(Saved entries)
▼▼▼

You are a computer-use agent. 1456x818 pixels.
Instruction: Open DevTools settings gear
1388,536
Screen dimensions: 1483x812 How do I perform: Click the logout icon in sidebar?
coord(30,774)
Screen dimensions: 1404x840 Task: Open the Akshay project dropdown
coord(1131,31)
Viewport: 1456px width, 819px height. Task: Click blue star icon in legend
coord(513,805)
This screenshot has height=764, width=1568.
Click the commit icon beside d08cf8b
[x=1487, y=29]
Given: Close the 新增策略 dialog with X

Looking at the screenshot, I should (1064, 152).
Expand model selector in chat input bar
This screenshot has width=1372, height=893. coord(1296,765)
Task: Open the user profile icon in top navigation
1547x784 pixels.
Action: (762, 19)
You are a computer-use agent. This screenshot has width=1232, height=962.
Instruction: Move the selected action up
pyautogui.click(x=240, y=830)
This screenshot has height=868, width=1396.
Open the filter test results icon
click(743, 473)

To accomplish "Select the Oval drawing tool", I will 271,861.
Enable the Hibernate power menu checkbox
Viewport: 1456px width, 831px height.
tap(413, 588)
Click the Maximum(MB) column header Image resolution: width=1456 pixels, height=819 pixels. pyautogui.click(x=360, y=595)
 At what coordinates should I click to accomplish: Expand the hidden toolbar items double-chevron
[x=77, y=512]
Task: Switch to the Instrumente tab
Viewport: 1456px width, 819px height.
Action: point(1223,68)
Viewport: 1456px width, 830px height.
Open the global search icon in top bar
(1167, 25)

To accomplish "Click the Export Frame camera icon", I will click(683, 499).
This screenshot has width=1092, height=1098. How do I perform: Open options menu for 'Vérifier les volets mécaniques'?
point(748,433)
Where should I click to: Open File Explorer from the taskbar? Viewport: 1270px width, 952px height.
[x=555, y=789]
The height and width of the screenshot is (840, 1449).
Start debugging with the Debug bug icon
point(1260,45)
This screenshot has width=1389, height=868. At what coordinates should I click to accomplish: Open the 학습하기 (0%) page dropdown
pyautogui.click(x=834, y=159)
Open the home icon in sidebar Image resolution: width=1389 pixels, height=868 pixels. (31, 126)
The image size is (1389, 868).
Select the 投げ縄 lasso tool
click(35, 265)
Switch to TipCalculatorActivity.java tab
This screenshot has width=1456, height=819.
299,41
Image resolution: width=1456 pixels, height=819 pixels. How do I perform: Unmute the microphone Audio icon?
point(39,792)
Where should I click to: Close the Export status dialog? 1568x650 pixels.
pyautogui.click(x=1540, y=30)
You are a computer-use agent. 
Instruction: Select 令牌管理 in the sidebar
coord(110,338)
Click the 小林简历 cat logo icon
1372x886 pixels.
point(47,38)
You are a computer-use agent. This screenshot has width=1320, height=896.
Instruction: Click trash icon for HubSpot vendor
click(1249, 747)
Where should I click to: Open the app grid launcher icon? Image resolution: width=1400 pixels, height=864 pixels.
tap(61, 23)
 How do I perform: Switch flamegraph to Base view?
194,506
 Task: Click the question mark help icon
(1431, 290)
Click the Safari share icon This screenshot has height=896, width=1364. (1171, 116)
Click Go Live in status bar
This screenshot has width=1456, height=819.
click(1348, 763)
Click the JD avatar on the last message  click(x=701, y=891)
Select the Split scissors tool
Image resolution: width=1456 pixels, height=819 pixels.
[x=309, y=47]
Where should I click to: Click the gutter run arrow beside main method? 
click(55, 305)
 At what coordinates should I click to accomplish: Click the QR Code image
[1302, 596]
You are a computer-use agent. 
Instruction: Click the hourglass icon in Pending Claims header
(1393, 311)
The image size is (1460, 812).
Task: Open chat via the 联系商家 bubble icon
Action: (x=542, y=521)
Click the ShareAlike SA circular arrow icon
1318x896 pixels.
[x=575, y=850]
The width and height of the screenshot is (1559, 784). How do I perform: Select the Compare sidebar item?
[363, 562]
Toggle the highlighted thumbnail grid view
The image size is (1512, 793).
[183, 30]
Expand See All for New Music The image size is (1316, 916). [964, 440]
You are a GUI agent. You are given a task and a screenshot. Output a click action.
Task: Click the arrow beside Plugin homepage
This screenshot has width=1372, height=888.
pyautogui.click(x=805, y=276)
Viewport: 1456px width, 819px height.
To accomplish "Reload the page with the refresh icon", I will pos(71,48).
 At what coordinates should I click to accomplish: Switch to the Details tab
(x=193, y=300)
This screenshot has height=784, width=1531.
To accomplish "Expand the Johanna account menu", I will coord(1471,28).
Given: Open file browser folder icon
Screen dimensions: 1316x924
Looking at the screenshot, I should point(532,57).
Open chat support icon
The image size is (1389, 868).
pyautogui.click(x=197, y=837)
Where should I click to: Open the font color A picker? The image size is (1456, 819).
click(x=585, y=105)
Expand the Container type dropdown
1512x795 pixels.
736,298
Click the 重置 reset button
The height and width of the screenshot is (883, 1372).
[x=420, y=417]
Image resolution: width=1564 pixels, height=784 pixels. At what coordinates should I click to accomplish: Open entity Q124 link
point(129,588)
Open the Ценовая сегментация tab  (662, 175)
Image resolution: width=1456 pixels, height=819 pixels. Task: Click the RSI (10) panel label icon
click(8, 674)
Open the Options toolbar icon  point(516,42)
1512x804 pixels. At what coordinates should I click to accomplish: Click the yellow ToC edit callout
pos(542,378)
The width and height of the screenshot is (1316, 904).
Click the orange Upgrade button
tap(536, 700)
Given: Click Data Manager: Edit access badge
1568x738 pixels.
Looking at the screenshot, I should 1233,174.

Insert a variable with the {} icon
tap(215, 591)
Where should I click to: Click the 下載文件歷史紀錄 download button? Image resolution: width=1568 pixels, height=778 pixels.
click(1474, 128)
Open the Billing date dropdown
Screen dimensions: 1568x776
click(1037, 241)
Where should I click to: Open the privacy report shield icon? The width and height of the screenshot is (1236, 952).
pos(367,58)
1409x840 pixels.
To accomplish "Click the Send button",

▲▲▲

## Exercise objective
Return a copy of every line in the records that includes the string "will".

## Completed task
To accomplish "Select the Oval drawing tool", I will 271,861.
To accomplish "Click the Export Frame camera icon", I will click(683, 499).
To accomplish "Reload the page with the refresh icon", I will pos(71,48).
To accomplish "Expand the Johanna account menu", I will coord(1471,28).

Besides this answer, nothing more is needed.